If you think you could join the St Vincent de Paul Society, or are interested to know more, please contact St Joseph’s SVP members via the Parish Office on: 020 8942 2602 or email at: email@example.com or: firstname.lastname@example.org
Our Parish is currently involved in four projects to help the homeless and hungry:
- Anonymous provision of 6 months rental for an otherwise homeless Parishioner.
- Our Annual Pre-Advent Charity Fayre.
- We’re about to get involved in a big way in the local Food Bank (next month).
- Preparations for our annual participationin the ecumenical Winter Night Shelter.
Pray for the Dead. They pray for you.
On All Souls’ Day (Saturday 2 November) the 10.00 Mass will be a Requiem for All the Faithful Departed. Other Requiems will be offered throughout the ferial weekdays of November.
70 years ago – 16 October, 1943
The English College is located only a short distance from the historic Jewish Quarter of Rome. It’s an area steeped in history, with many of its buildings incorporating vast swathes of ancient and medieval Rome in their structures. At the far end of “The Ghetto“, as it’s called, is the magnificent Teatro di Marcello, which is itself surrounded by other impressive sites of archeological and historical interest, such as the Campidoglio on one side and the Portico d’Ottavia on the other. Dominating the entire quarter is the great Synagogue, which dates from the late nineteenth-century, and replaces a much older structure. Nowadays, the area is popular with tourists who wish to try the very specific flavours of Roman kosher cooking, and in spite of the increase security bollards and police posts, it is a peaceful and beautiful part of Rome in which to enjoy an evening passeggiata, and maybe take an aperitivo.

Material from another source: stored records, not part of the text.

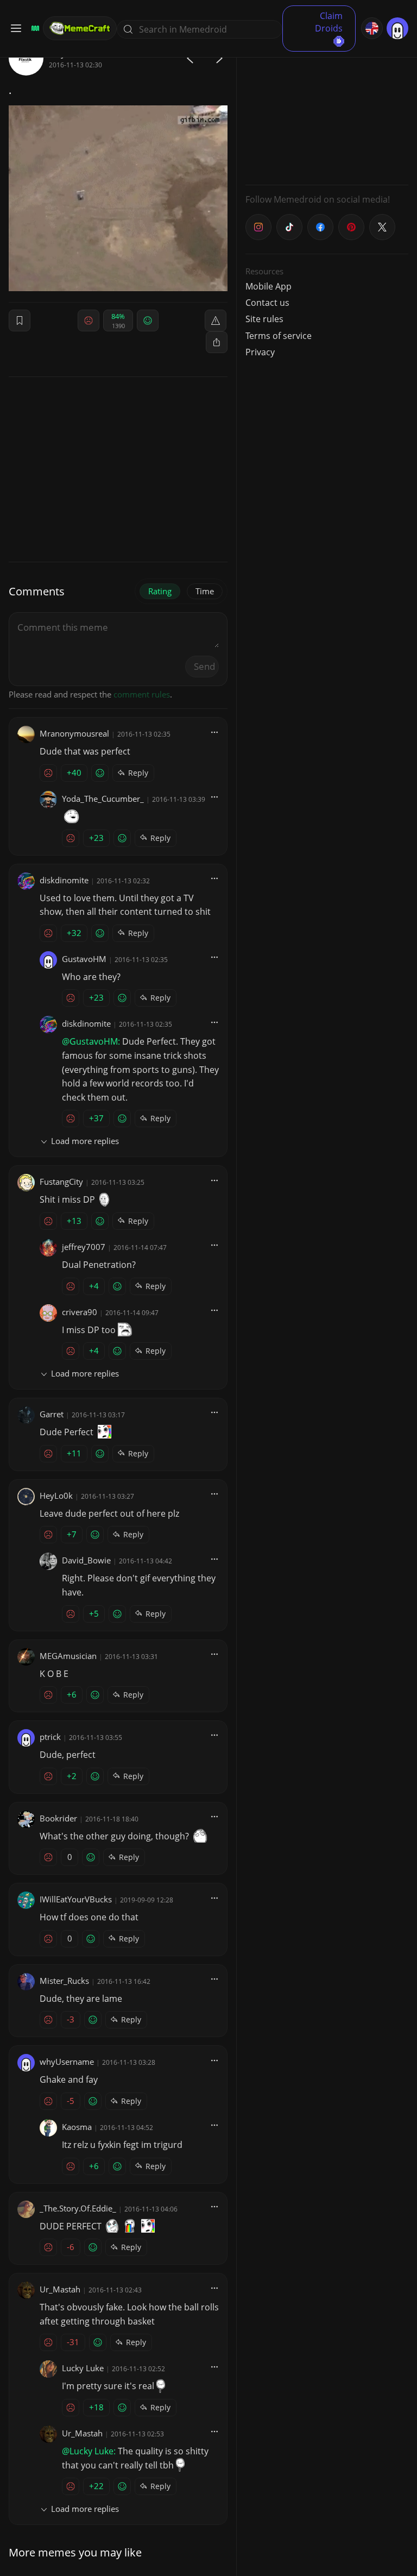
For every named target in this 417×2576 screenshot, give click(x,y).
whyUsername (66, 2061)
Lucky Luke (83, 2368)
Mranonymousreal (74, 733)
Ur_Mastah (60, 2289)
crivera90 (79, 1311)
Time (204, 591)
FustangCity (61, 1181)
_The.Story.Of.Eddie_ (77, 2208)
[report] (215, 320)
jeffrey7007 (84, 1246)
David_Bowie (86, 1560)
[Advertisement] (326, 109)
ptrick (50, 1736)
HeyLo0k (56, 1495)
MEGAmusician (68, 1655)
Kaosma (77, 2126)
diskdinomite (64, 880)
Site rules (264, 319)
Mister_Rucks (64, 1980)
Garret (51, 1414)
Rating (160, 591)
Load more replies (85, 1140)
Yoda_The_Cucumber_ (103, 798)
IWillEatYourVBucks (75, 1899)
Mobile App (268, 286)
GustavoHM (84, 958)
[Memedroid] (33, 28)
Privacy (260, 352)
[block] (217, 342)
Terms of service (278, 336)
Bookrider (58, 1818)
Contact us (267, 303)
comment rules (141, 694)
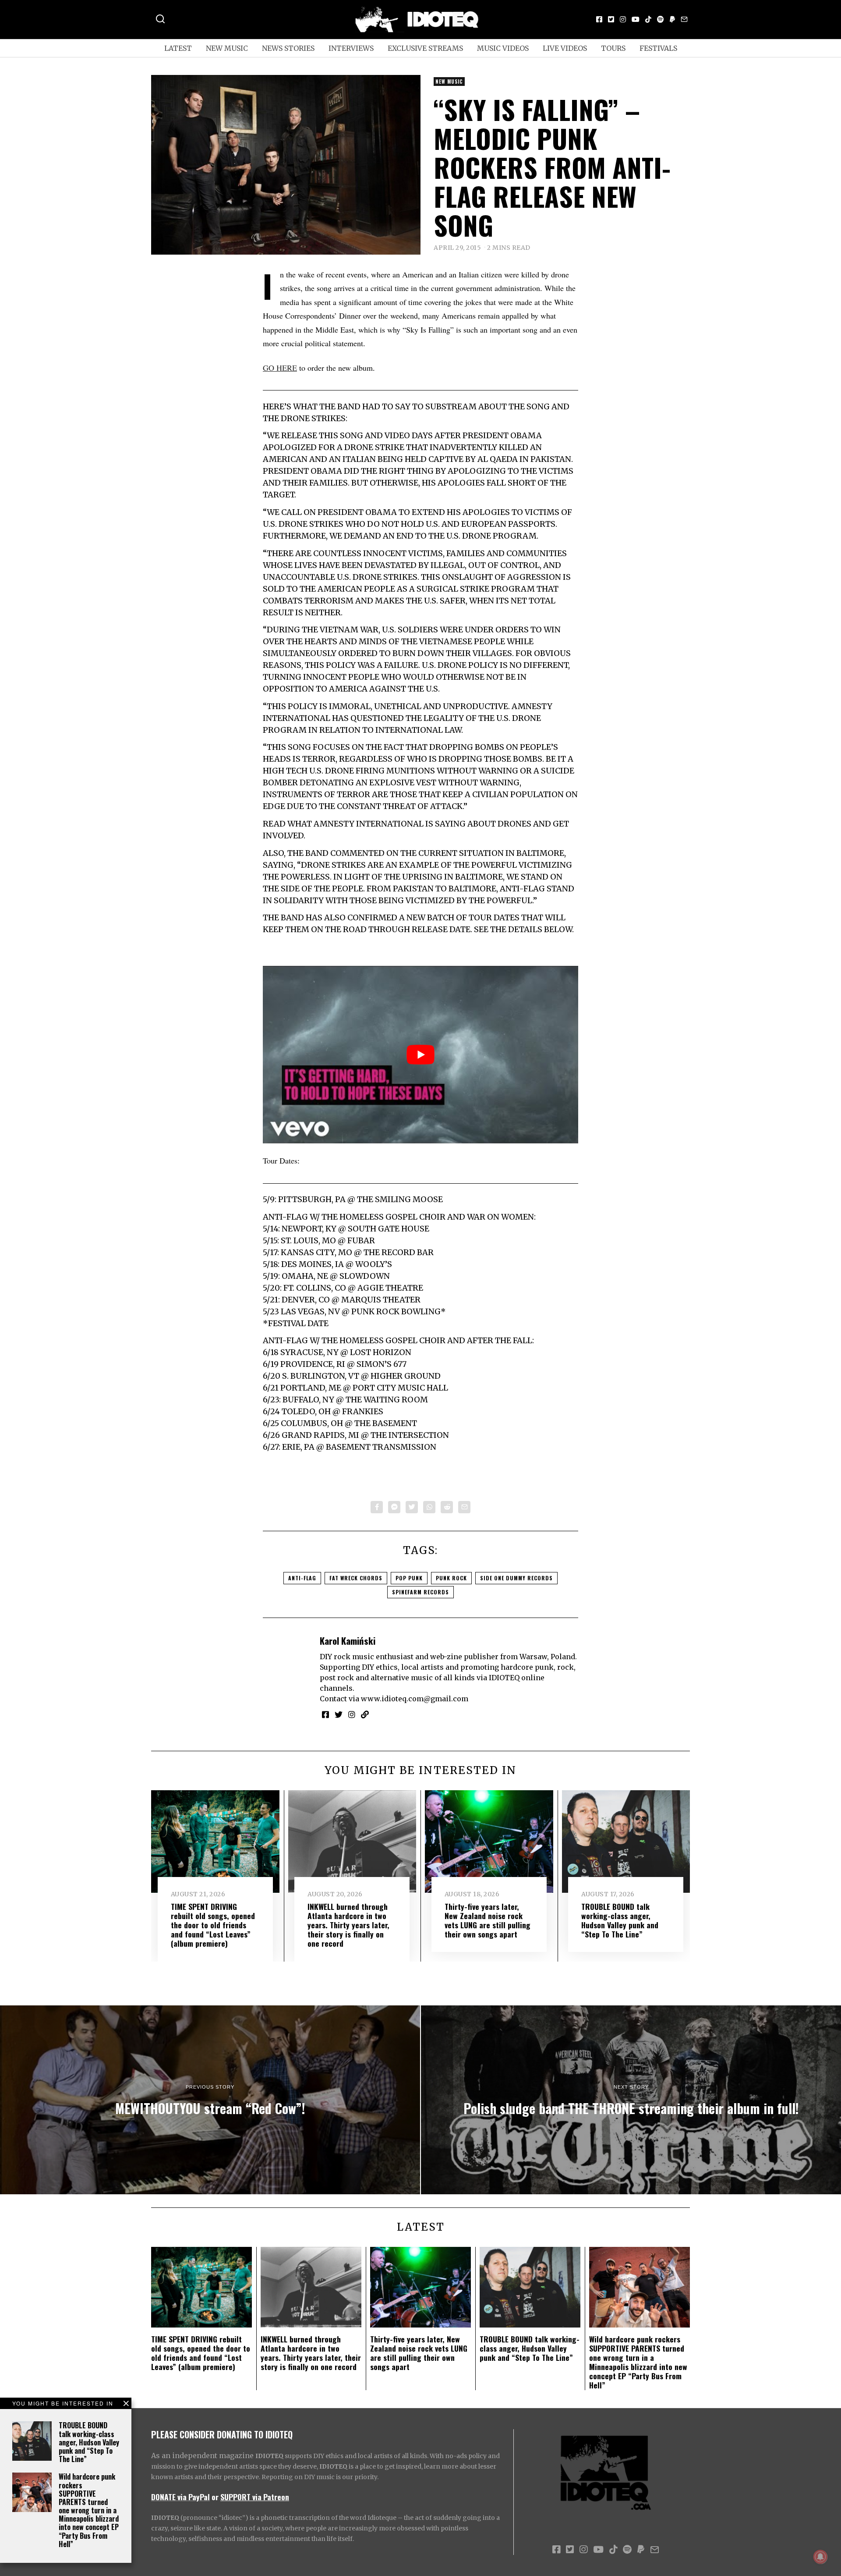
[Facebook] (599, 19)
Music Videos (503, 48)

However, it was not always so, and yesterday, the People of Rome remembered one of the most terrifying events of the last century: the deportation of the Roman Jews.
The Nazi occupying forces commenced their roundup of the Roman Jews on the 16 October, 1943. The “Raid of the Ghetto” started at 05.30 in the heart of the historic Jewish quarter near via Portico d’Ottavia, Arenula and the Teatro di Marcello. Simultaneously in the the rest of the city, which had been divided into 26 operational areas by the German Command, the “Hunt for Jews” progressed without mercy. The captured Jews were initially imprisoned at the Military College in via Lungara, awaiting transportation to concentration camps.
The first group of 1,023 men women and children, young and old, departed from Tiburtina station in sealed cattle wagons on 18 October, bound for Auschwitz – Birkenau. Amongst their number, 244 were children, the youngest being the son of Marcella Perugia, born the day before departure. 188 were senior citizens, born before 1884: the eldest, Rachel Livoli, was 90-years-old.
Upon arrival at Birkenau, the majority were sent immediately to the gas chambers; only 149 men and 47 women avoided this immediate fate. At the end of the war, only one woman, Settimia Spizzichino, will have survived, along with 16 men.
Upon hearing the news of the deportation, Pope Pius XII gave orders to priests, monks and nuns to do all that they could to shelter and protect the Jews from the Nazis. Many enclosed houses of female sisters, which had not seen a man within their walls for centuries, now provided much-needed sanctuary for hundreds at a time. The Bridgetine convent in Piazza Farnese, next to the English College, sheltered many Jewish families, breaking an enclosure which had existed prior to this event for 700 years.
By the time of Rome’s liberation, another 1,000 Jews will have been deported. However, the number would have been much higher had it not been for the decisive action of Pope Pius XII and the valour of many Roman laity, priests and nuns, who acted on his call to save their fellow Romans.
When I was a young lad growing up in the relative safety of the UK, when thinking of the atrocities of the Nazis, we used to say, “Never Again!”; yet, in spite of this harsh lesson from history, there are many places in our world – today – where entire populations are being wiped out. Thankfully, subsequent Popes, and others of goodwill, continue to speak out against these acts of barbarity, and at least some people hear them, and take a stand.